[Fuego] UART/USB Connectivity, History Database, Test result format

Bird, Timothy Tim.Bird at sony.com
Thu Mar 30 17:51:44 UTC 2017



> -----Original Message-----
> From: dhinakar k on Tuesday, March 28, 2017 7:34 PM
> 
> Hi Tim,
> 
> That was a very detailed reply.
> Thank you very much.
> 
> Just one follow up question.
> How does Fuego compare with Avocado?
> If you had checked it out already please let me know.

I did take a quick look at Avacado a while back, and put
some notes at:
http://bird.org/fuego/Other_test_systems#Avacado

Avacado has some very nice features.
It seems like it excels at handling large test matrices.  It has yaml
files to define the different test variations.

They also interface well with Jenkins - a single command-line from a Jenkins
job can start an avocado test, and they product output that is easily parsed
by existing Jenkins post-processors.
e.g. 'avacado run /bin/true sleeptest passtest --xunit "$WORKSPACE/results.xml"...'

They have an 'avacado server' concept, where each host can execute jobs from
another machine (I believe - I haven't tried it out).

So far, it looks like Avacado is used for virtualization testing.  I don't see a 
lot of different tests that run on this framework.

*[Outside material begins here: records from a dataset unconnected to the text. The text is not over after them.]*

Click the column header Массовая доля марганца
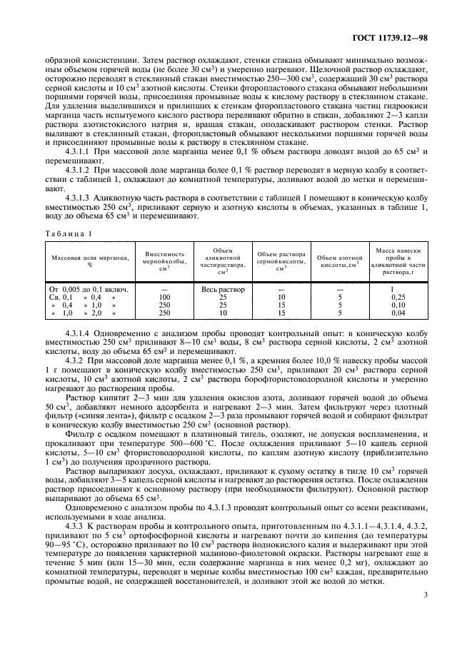tap(91, 259)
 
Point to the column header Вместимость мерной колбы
tap(165, 259)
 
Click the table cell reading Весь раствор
tap(224, 289)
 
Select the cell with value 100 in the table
tap(165, 297)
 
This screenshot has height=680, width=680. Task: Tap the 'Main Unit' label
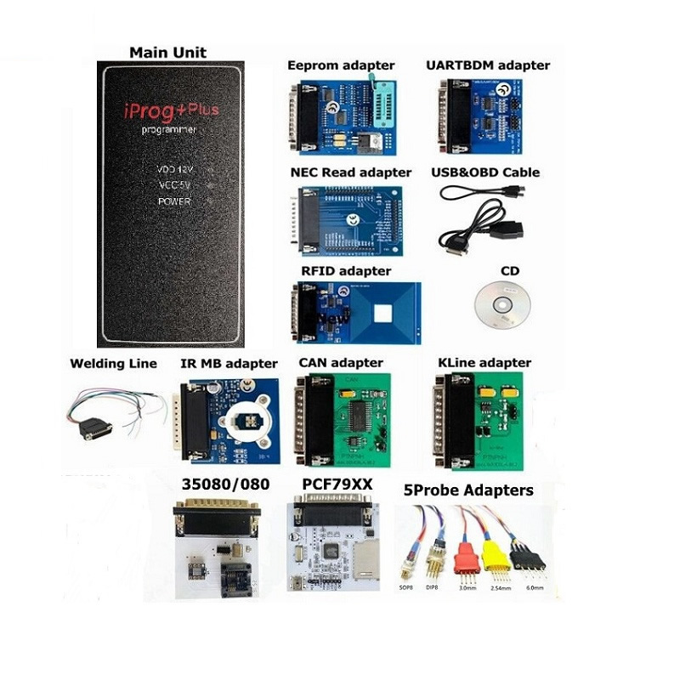click(167, 53)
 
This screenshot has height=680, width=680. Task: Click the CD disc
click(500, 302)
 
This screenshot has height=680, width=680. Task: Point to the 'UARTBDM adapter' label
click(487, 65)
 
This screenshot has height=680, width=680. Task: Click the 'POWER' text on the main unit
click(173, 201)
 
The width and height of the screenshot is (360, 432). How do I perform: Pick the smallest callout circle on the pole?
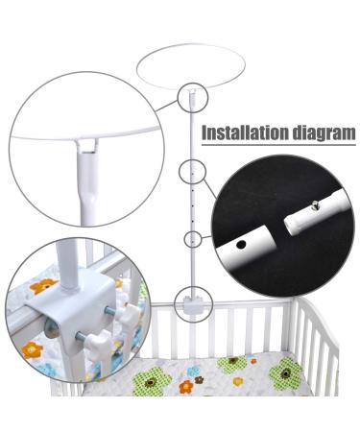pos(194,238)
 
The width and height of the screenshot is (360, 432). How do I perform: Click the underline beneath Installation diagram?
pos(278,147)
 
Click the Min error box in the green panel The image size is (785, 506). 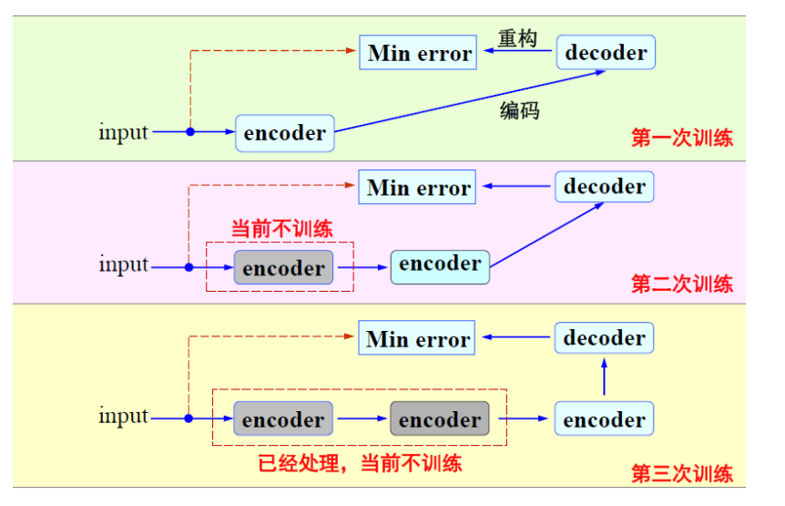(x=418, y=53)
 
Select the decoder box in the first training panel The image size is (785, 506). (x=606, y=53)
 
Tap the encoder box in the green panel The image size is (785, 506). (x=285, y=133)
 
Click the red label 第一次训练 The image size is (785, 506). (x=681, y=139)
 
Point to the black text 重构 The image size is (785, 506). (x=517, y=38)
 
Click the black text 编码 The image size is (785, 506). (x=519, y=110)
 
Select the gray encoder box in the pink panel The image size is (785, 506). (x=283, y=268)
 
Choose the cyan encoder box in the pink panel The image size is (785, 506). (x=440, y=264)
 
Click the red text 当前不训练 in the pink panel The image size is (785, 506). (x=280, y=228)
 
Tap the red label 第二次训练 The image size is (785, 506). (x=681, y=284)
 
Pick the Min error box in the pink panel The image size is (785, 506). (x=418, y=188)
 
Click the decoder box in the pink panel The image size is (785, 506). (x=605, y=187)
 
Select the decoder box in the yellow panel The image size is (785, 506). (x=604, y=338)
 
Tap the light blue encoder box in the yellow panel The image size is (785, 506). (x=604, y=419)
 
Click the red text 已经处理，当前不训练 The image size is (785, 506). (x=360, y=463)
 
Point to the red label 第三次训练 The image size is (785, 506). (x=681, y=473)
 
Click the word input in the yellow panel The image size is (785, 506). (x=124, y=417)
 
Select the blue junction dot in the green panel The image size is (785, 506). (x=190, y=132)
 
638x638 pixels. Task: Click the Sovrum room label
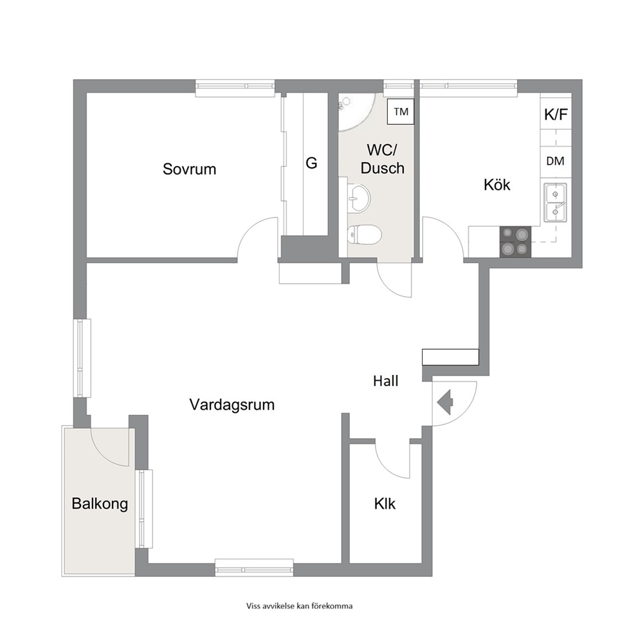189,169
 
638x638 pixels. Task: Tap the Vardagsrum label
232,405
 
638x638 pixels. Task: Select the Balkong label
100,504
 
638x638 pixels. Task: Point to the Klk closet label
385,504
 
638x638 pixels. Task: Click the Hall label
386,381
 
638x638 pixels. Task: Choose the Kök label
497,185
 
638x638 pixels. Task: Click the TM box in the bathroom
401,111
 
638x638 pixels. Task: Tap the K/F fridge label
556,114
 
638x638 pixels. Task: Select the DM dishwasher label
556,161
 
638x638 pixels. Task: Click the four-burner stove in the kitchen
515,241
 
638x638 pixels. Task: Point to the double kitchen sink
555,203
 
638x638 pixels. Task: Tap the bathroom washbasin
359,197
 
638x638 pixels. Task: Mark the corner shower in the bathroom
356,113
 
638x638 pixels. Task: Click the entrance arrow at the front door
445,403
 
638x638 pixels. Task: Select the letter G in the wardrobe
311,163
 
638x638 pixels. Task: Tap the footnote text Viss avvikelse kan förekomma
299,606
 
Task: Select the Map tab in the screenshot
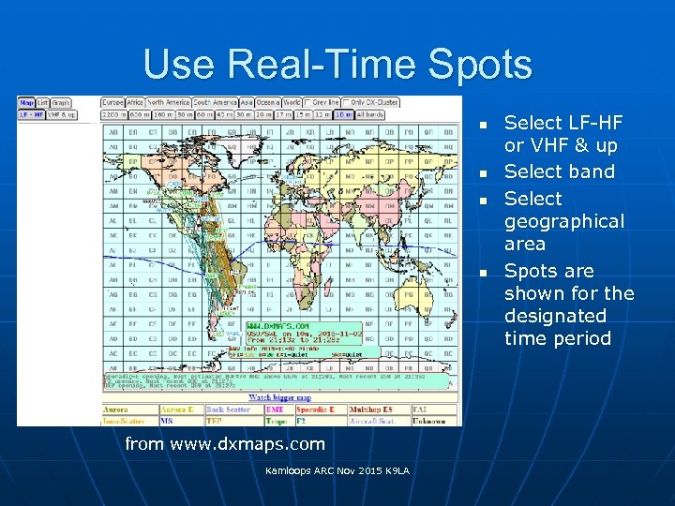[x=26, y=102]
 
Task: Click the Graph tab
[x=61, y=102]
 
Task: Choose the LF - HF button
[x=31, y=114]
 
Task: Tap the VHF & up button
[x=62, y=114]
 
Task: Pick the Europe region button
[x=112, y=102]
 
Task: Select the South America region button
[x=215, y=102]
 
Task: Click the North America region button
[x=169, y=102]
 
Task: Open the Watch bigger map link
[x=281, y=397]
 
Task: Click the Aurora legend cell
[x=128, y=409]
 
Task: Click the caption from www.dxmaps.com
[x=225, y=444]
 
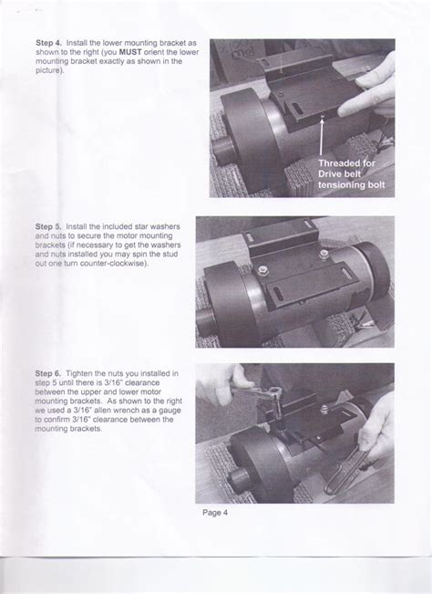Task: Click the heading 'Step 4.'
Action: point(48,43)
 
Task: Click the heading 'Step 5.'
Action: point(48,226)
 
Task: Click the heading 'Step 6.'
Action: point(48,373)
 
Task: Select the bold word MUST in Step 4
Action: point(130,52)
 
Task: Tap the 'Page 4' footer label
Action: point(215,513)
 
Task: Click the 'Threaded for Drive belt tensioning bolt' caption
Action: point(352,174)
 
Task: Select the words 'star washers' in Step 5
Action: point(158,226)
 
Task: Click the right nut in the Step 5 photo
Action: point(323,255)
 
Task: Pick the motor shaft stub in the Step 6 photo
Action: point(239,478)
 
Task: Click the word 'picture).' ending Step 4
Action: point(48,70)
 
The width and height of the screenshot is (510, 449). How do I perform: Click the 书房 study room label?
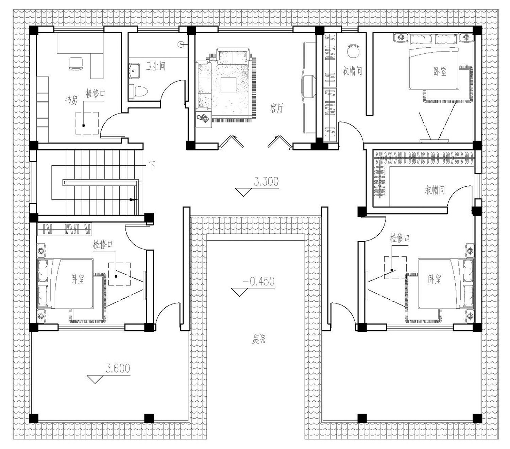click(x=72, y=100)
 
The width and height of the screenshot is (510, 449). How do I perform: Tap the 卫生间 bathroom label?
click(x=156, y=66)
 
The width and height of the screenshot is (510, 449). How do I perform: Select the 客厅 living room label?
click(x=277, y=108)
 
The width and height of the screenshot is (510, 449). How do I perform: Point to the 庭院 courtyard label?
click(x=258, y=339)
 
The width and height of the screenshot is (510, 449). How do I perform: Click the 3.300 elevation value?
click(x=266, y=181)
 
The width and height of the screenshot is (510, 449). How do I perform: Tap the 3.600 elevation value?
click(x=118, y=368)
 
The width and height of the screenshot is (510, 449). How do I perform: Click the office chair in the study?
click(x=76, y=63)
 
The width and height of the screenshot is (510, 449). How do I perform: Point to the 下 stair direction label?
click(x=152, y=166)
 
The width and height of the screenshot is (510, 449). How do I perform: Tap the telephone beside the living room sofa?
click(x=203, y=119)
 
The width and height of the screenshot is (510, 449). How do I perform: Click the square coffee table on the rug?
click(x=228, y=85)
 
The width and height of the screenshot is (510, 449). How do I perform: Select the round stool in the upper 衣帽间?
click(x=353, y=51)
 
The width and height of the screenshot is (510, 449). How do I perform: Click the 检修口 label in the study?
click(x=95, y=94)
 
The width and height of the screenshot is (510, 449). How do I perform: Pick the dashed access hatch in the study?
click(x=87, y=123)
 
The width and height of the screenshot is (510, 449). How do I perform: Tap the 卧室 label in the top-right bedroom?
click(x=440, y=72)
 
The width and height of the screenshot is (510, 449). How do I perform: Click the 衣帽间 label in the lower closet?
click(x=435, y=190)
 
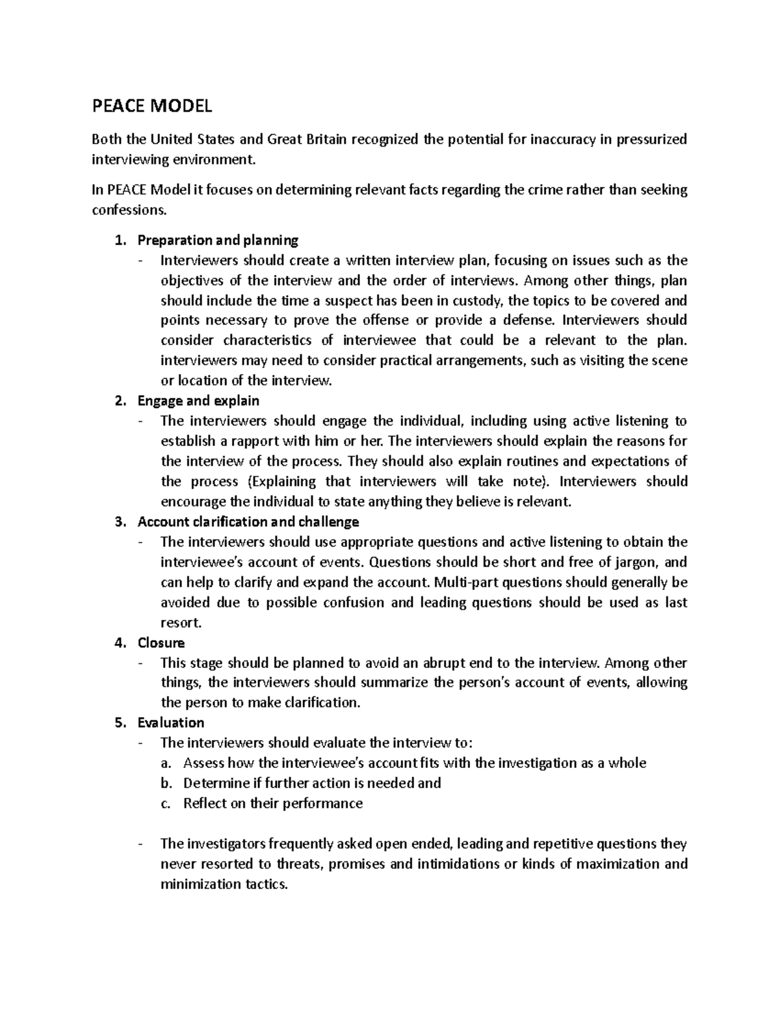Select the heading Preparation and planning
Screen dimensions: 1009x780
click(218, 240)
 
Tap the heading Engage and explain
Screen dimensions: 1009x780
click(198, 401)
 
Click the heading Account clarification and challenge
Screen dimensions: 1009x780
click(248, 522)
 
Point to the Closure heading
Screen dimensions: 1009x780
click(161, 643)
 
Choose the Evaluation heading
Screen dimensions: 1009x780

Here are some of the major difference, that I can see (this is with limited
study of Avacado, so I apologize for any omissions of features on their part):
1) Fuego is both a test framework, and a distribution of tests themselves.
  * We have about 60 tests now, with about 90 in our 'next' branch
     * the goal is to have hundreds of tests available, for a wide variety of system features and issues
2) Fuego provides a consistent, containerized back end (docker) so that the
 builds of the test software can be uniform between different sites.
   * this will help when comparing results from different sites
       * multi-site results comparisons are not done yet, but on our roadmap
3) Fuego has a multi-node test API (host/target), that is specially geared for
embedded linux testing
  * the footprint on the target is intentionally very small, using existing POSIX features
     * IOW - there is no specialized target agent on the target board (except for a transport agent, like sshd or adb)
  * Fuego is geared towards testing of final production images of the software stacks for products
4) Fuego is behind Avacado in terms of:
   a) unified test ouput (we're working on that now)
   b) test results sharing
       * (also in-progress - 'runs' can be packaged and shared now to a central server, in our 'next' branch)
       * however, there's only rudimentary test display and analysis on the Fuego server at the moment
           * Avacado seems to be using Jenkins for this - and we should look at them more closely to see what they're doing

There are more, but hopefully this is helpful to see some of the differences.